(Interface element data)
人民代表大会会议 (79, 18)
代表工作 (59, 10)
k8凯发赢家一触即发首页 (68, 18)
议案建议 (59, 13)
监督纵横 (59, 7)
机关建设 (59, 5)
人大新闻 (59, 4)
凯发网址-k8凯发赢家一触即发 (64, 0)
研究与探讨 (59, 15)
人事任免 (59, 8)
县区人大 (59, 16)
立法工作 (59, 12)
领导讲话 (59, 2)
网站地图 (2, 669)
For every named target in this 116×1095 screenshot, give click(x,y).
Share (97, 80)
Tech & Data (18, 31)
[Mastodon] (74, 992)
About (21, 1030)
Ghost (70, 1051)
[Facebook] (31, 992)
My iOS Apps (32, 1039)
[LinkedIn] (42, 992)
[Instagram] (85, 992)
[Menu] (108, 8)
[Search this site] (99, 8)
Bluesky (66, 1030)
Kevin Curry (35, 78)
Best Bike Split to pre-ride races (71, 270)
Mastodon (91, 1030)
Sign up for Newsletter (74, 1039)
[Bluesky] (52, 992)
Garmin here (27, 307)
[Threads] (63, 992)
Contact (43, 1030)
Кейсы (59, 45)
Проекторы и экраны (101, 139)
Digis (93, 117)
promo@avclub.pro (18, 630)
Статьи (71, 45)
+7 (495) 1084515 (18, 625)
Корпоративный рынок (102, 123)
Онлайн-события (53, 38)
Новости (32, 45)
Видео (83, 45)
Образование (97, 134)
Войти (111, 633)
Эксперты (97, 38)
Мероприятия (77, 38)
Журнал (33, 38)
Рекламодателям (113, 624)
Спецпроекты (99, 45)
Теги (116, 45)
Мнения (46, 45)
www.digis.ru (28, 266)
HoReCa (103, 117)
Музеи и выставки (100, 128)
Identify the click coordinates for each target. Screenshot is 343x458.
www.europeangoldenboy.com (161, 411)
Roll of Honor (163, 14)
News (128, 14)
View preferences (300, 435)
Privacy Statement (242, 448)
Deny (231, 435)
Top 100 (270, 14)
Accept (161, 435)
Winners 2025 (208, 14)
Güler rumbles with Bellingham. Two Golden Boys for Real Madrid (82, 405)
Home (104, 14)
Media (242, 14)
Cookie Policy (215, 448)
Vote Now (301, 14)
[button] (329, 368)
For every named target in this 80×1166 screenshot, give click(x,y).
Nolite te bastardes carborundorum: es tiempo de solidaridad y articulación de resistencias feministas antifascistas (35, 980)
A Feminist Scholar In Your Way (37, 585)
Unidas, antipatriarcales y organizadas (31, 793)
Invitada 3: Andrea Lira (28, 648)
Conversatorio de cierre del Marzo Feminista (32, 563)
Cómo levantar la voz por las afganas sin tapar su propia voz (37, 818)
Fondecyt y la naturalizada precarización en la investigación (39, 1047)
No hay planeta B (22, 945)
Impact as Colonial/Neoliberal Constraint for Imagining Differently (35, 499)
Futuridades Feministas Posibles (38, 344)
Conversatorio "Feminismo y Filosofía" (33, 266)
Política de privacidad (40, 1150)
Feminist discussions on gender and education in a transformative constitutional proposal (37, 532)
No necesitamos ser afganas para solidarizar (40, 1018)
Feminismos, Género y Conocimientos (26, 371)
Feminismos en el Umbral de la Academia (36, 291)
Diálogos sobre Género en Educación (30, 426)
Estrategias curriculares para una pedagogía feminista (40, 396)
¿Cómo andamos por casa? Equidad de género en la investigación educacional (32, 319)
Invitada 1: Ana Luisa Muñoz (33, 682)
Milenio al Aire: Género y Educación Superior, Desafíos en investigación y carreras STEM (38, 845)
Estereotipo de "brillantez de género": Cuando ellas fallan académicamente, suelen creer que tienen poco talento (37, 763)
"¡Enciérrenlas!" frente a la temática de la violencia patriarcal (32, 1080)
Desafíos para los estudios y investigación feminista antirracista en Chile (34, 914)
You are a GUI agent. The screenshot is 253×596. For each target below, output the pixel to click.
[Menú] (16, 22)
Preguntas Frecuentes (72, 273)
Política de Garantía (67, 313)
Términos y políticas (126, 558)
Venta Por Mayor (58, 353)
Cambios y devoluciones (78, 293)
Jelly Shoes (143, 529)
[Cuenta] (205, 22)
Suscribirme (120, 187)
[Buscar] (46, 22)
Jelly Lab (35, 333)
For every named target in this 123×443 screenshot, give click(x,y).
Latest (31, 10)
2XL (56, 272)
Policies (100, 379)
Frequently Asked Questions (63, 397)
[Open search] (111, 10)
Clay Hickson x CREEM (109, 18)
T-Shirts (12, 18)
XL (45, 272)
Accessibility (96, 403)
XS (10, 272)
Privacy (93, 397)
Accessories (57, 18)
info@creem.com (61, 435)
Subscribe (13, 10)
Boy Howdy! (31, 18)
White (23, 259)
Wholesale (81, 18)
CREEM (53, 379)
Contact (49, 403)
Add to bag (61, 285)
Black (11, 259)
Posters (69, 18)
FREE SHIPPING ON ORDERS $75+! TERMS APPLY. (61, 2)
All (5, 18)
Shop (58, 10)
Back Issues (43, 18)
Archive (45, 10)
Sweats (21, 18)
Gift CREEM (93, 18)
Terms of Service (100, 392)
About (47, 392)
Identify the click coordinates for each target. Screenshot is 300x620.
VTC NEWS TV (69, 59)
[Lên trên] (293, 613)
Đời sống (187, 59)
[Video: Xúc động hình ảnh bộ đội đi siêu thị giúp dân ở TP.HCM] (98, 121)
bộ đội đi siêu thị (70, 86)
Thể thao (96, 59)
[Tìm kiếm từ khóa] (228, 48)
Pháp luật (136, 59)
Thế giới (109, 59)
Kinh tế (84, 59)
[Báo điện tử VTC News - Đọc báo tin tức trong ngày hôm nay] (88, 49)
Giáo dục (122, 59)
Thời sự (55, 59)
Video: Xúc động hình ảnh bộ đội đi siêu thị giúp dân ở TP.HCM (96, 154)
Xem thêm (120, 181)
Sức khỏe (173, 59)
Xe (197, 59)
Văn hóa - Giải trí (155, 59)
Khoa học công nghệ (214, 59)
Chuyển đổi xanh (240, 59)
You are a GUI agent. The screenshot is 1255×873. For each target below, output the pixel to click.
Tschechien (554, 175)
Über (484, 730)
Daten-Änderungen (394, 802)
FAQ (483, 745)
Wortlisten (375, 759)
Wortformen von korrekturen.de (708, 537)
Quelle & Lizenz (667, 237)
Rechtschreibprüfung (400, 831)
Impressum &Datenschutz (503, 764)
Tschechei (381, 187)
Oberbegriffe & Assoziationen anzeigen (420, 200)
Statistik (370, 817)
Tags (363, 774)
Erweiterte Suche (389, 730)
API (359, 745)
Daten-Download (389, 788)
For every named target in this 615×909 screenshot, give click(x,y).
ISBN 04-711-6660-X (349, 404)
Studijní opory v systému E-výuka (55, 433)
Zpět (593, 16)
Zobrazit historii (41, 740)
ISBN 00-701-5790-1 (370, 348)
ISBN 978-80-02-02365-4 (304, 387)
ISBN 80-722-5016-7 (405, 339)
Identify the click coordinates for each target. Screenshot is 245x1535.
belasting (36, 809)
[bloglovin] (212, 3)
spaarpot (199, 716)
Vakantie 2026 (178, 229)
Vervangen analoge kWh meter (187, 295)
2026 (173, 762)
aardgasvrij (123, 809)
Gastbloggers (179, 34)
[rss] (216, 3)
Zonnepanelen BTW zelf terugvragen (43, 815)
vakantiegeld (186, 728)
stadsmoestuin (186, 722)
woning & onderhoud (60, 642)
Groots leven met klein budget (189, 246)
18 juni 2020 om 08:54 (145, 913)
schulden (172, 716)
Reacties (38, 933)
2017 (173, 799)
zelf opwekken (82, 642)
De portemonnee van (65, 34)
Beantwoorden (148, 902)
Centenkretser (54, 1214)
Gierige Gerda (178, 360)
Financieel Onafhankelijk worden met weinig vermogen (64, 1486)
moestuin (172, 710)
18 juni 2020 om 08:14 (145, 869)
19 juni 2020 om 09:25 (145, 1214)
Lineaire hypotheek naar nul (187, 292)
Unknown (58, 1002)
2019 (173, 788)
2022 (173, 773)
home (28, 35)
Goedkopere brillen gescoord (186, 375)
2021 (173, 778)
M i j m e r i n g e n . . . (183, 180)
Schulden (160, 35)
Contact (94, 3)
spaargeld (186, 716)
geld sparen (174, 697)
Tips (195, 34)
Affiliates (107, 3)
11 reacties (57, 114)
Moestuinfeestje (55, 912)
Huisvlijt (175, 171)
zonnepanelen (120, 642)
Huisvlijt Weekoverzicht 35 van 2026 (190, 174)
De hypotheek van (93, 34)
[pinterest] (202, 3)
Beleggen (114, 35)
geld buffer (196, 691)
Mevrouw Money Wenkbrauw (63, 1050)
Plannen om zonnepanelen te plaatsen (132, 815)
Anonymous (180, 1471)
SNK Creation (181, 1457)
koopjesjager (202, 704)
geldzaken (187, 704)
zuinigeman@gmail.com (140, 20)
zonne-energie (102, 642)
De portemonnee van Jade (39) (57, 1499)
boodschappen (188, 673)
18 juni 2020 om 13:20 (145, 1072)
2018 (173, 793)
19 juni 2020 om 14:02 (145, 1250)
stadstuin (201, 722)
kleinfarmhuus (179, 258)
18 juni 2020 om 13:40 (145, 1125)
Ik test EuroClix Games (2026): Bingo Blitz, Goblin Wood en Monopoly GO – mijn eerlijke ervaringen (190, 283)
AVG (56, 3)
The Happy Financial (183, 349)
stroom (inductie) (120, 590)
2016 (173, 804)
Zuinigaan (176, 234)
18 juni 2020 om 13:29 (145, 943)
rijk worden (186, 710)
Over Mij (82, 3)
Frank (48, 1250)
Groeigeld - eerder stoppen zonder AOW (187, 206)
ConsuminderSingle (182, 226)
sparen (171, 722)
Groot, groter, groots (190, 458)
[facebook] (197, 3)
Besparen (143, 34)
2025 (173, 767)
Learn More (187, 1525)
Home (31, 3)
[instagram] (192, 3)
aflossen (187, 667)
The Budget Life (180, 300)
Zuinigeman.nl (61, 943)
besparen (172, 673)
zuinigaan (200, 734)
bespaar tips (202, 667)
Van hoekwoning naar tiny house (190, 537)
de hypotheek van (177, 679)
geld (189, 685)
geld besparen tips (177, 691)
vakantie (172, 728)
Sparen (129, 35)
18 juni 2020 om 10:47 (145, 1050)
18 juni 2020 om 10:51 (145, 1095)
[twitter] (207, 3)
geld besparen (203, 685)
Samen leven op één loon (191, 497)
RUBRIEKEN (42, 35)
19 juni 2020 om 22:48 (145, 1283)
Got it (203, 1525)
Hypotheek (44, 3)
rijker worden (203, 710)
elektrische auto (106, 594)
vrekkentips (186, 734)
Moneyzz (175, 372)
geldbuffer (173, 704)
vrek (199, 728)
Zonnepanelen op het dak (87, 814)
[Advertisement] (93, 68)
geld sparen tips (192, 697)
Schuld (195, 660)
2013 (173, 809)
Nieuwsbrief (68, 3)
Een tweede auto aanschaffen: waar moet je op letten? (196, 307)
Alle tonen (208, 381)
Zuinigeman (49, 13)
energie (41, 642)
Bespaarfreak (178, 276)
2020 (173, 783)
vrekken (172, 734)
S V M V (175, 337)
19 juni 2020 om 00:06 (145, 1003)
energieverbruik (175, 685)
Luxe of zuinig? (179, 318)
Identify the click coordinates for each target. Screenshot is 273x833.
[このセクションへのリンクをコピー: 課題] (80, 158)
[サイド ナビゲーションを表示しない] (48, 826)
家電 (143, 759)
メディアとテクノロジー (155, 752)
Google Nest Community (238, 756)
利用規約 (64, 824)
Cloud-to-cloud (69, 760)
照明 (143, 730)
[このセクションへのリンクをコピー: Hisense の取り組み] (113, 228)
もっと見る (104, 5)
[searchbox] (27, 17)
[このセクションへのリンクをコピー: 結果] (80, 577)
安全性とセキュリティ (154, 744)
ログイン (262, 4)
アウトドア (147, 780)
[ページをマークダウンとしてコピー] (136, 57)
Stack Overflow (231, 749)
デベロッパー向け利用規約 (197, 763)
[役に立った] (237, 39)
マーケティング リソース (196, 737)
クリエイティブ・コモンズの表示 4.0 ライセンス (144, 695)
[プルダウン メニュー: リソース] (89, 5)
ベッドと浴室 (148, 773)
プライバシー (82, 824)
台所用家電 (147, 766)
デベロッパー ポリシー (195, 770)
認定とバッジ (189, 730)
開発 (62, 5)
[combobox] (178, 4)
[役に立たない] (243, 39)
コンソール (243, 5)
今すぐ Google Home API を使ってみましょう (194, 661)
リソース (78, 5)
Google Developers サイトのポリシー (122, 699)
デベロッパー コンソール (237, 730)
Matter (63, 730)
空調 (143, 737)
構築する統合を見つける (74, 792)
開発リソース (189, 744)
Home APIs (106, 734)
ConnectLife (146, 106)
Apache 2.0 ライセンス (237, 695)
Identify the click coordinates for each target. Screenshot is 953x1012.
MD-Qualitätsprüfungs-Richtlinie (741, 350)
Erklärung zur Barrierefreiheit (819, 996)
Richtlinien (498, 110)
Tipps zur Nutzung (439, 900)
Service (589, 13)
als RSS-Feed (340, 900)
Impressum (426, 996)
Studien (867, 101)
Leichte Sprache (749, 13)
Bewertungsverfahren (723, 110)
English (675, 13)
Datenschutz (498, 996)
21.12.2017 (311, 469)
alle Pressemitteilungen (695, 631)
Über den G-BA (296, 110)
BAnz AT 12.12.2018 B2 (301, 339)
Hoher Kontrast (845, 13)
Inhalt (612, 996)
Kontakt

● **Short exercise**:
Copy out the lines of the data above again, from the line containing "Tipps zur Nutzung (439, 900)" through the last line of the data, including both of those lines.

● **Final answer**:
Tipps zur Nutzung (439, 900)
Service (589, 13)
als RSS-Feed (340, 900)
Impressum (426, 996)
Studien (867, 101)
Leichte Sprache (749, 13)
Bewertungsverfahren (723, 110)
English (675, 13)
Datenschutz (498, 996)
21.12.2017 (311, 469)
alle Pressemitteilungen (695, 631)
Über den G-BA (296, 110)
BAnz AT 12.12.2018 B2 (301, 339)
Hoher Kontrast (845, 13)
Inhalt (612, 996)
Kontakt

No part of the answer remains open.